Extracted entries Start Marker

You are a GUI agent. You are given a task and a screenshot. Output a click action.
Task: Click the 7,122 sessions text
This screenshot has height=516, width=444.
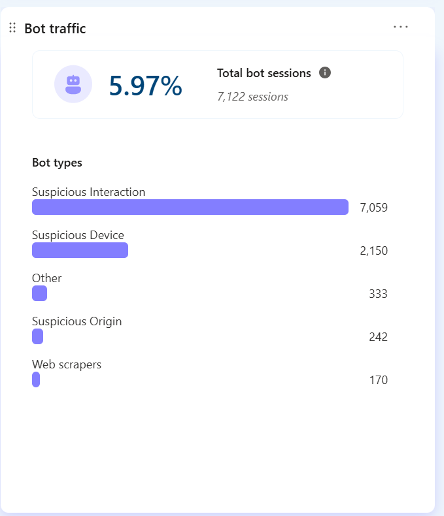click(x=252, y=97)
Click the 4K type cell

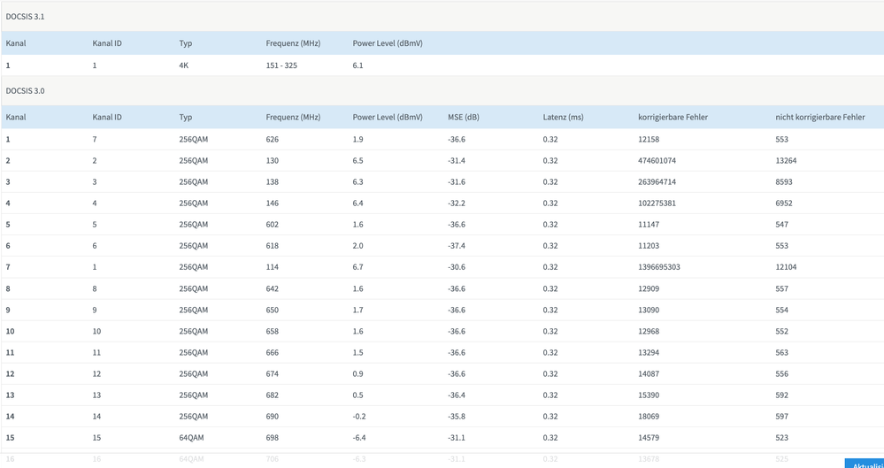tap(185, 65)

Extracted entries End Marker

-- Try it --
For every line above, produce an exact transcription that omits the images.

-- Solution to the problem --
You are a GUI agent. You are given a task and a screenshot. Output a click action.
Task: Click the 7,122 sessions text
This screenshot has height=516, width=444.
click(x=252, y=97)
Click the 4K type cell

tap(185, 65)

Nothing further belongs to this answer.